As a barista, depending on the number of events we have, my daily intake would range between 2 to 6 cups. Overtime, I’ve found that having too much coffee affects my sleep. Hence, I carry out a coffee detox periodically.
If you find that coffee no longer feels as effective, or that your quality of sleep seems to feel poorer, you may want to consider a coffee detox too.
Here’s a quick guide.
What’s a Coffee Detox?
Doing a coffee detox gives your body time to clear off caffeine from your system, which helps to reset the effectiveness of caffeine to some extent.
How to do a coffee detox?
Simply stop taking (or reduce your intake of) coffee for a predetermined duration.
If you find yourself reaching out for that daily cuppa, you could replace your coffee with another beverage such as green tea (still contains caffeine), rooibos tea or water.
The results varies across individuals,
Design your coffee detox around your needs
Although there are many recommendations out there, I think your coffee detox should be based on your schedule and your situation.
For example, if your work schedule is tight and you find that you can’t function without coffee, you may want to either cut coffee only on the weekends or reduce your coffee intake instead.

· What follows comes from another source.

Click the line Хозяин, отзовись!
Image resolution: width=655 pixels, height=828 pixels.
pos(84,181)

If you’re downing more than 4 cups a day, you may want to reduce your daily intake for a start instead of cutting coffee out immediately. This could reduce the occurrence of significant withdrawal symptoms, or simply prevent you from becoming a coffee deprived angsty zombie during your detox.
When should you consider a coffee detox?
Some folks do a coffee detox for weight loss reasons, others do it to reset their system. Your body is the best barometer for when you should consider a coffee detox.
Some signals include:
- When your daily dose of coffee no longer feel as effective,
- If you’re not sleeping well at night,
- If your hands start shaking after your coffee (this is common when you had too many cups),
- If you get restless after having your coffee,
- If you start feeling bloated after having coffee
Disclaimer: p.s. I’m not a doctor, you should seek professional medical advice if you don’t feel well after drinking coffee.

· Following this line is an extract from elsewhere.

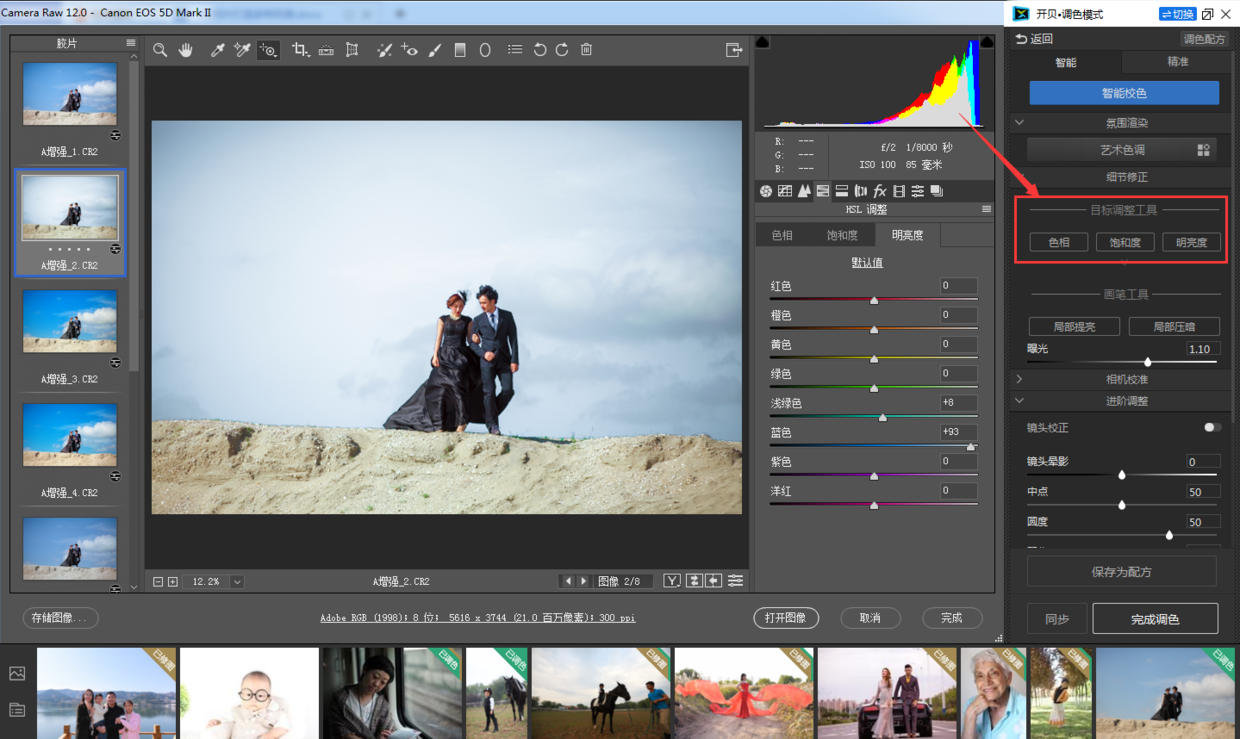Toggle the 镜头校正 switch
Screen dimensions: 1240x739
point(1212,427)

How long should your coffee detox be?
Most people would cut coffee for 1 to 2 weeks during their coffee detox.
Personally, I do my coffee detox based on my schedule.
- If I have a 3 day break, I would do a complete detox, avoiding any sources of caffeine (this includes tea, certain soft drinks, chocolates, and more)
- If I have a rare break of 1 to 2 weeks, I would cut coffee completely. I may allow myself a cup of green tea per day depending on the severity of the withdrawal symptoms.
Instead of going all in, my personal opinion is to plan the duration of your coffee detox based on your day-to-day schedule.
What science says
If you need more help deciding your duration, here’s what science says:
According to the Cleveland Clinic, it takes up to 10 hours to clear caffeine from your bloodstream. However, do keep in mind that the duration of 10 hours is based on a single dose of caffeine.
Based on a study by a group of researchers in Switzerland, the effects that caffeine has on the brain lasts even after 36 hours from the last cup of coffee.
And…according to this summary, caffeine withdrawals tend to last between 2 to 9 days.